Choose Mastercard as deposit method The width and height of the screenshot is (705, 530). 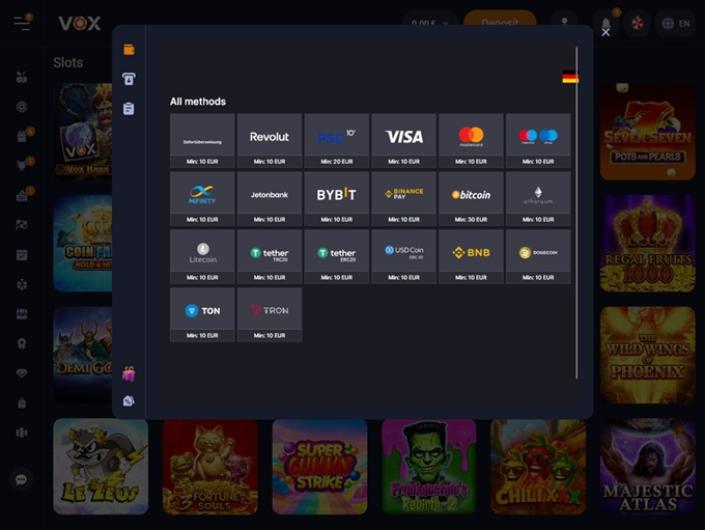pyautogui.click(x=471, y=137)
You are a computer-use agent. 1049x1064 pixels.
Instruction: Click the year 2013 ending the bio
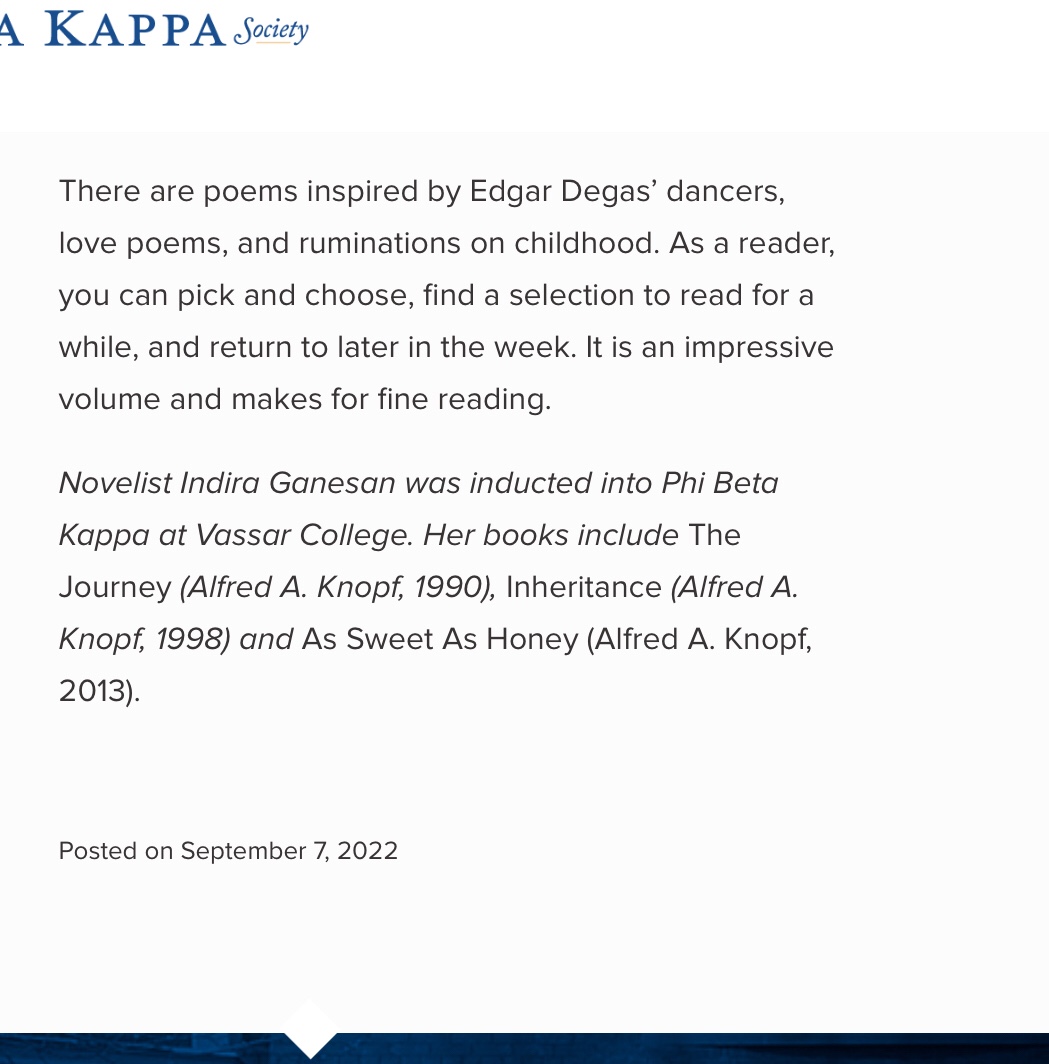93,691
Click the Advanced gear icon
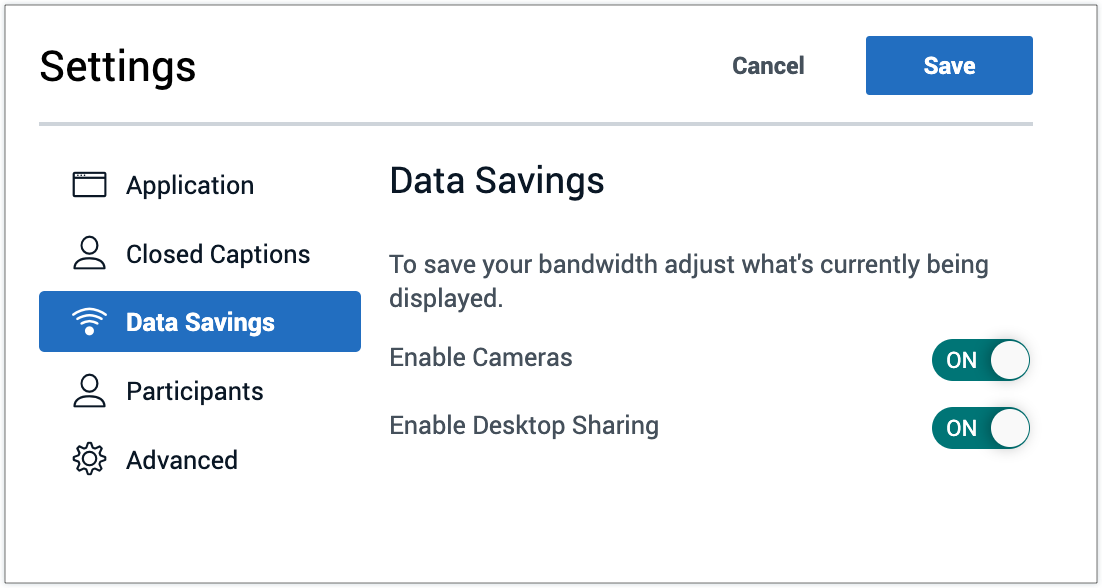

WORK INSTRUCTION →
Find "Instruction: Click the" in the entries, then reproduce that line and each line after it exactly, through the last one. Pictures do not go in.

RESULT FOR THIS TASK →
Instruction: Click the year 2013 ending the bio
93,691
Click the Advanced gear icon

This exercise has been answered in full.